- _Текст для чтения_
+++++
Базовая для этого метода теория эволюции, изложенная в работе «Происхождение видов» (опубликованной Дарвином в 1859 году), знаменует полный разрыв с теологическими объяснениями появления этих самых видов – подобно тому, как гелиоцентризм отверг систему Птолемея. Труд, выдержавший к 1872 году шесть переизданий и переведенный в 1862 году на французский язык, как известно, вскоре вызвал столкновение «библейских геологов», по выражению Летронна, и сторонников «трансформизма». В уже процитированной нами работе Уайт сравнивает воздействие этой публикации с эффектом «плуга, пропахавшего муравейник» и приводит множество примеров яркой реакции теологов того времени327.
+++++
- _Исходные данные_

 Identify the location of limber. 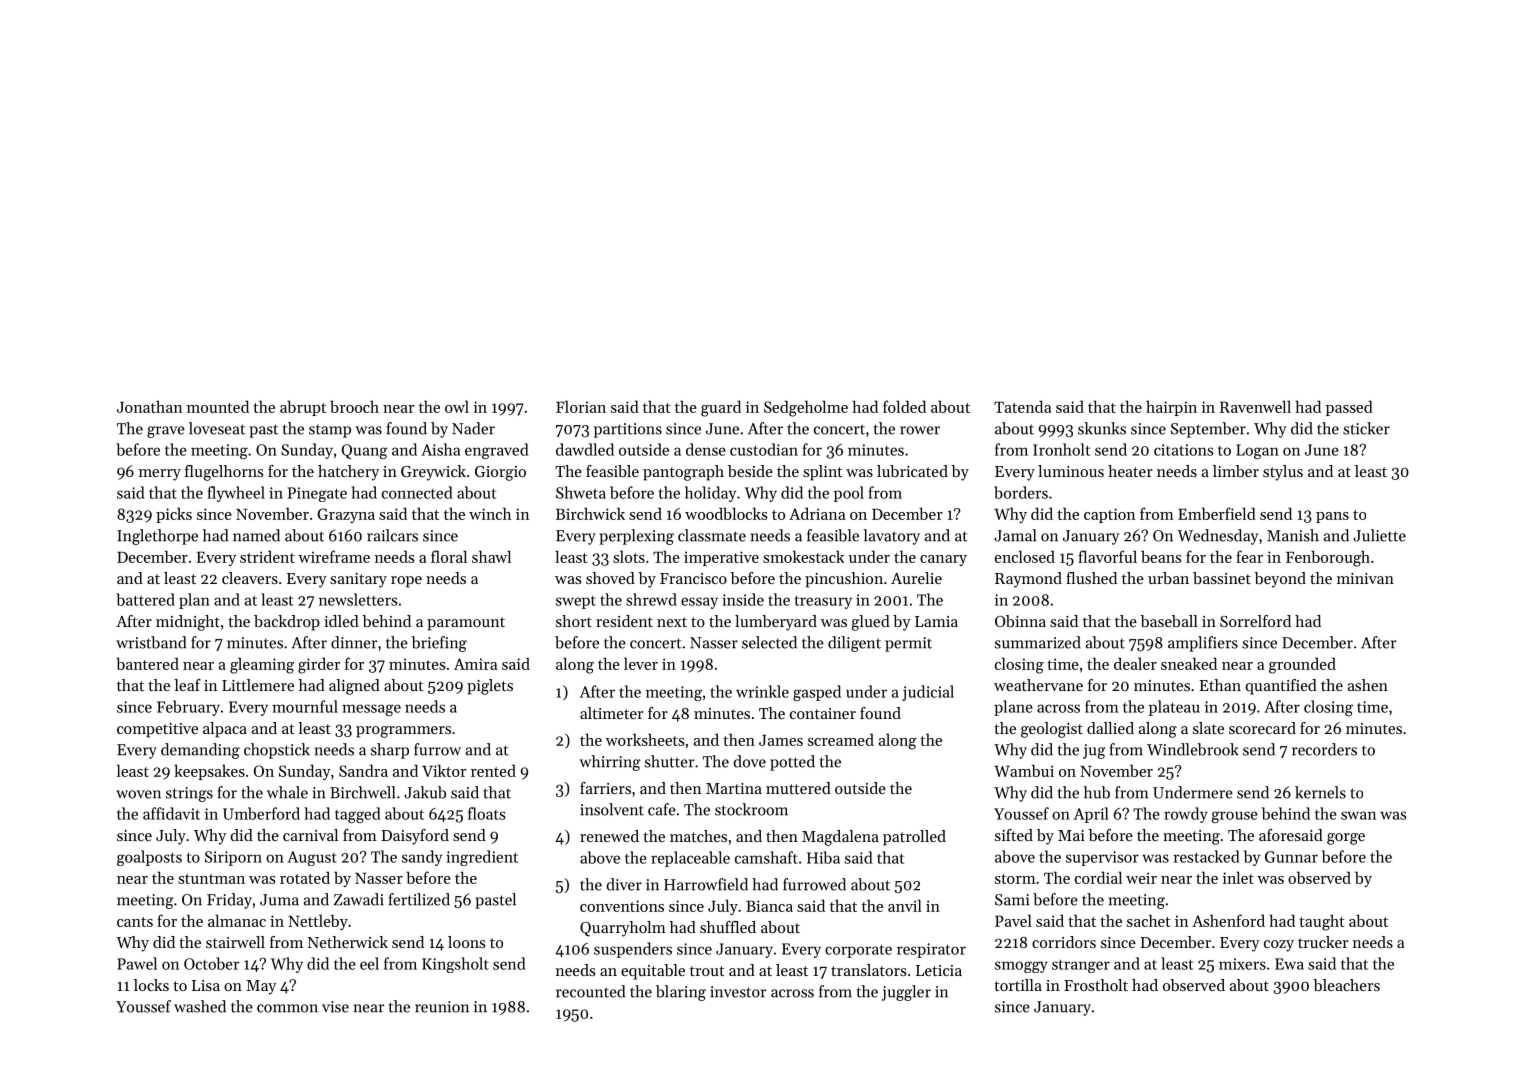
+++++
- _Задание_
Как перевести на английский язык предложение из текста для чтения: «Труд, выдержавший к 1872 году шесть переизданий и переведенный в 1862 году на французский язык, как известно, вскоре вызвал столкновение «библейских геологов», по выражению Летронна, и сторонников «трансформизма»»?

- _Ответ_
The work, which had gone through six editions by 1872 and had been translated into French in 1862, is known to have soon provoked a clash between the "biblical geologists," as Letronne called them, and the supporters of "transformism."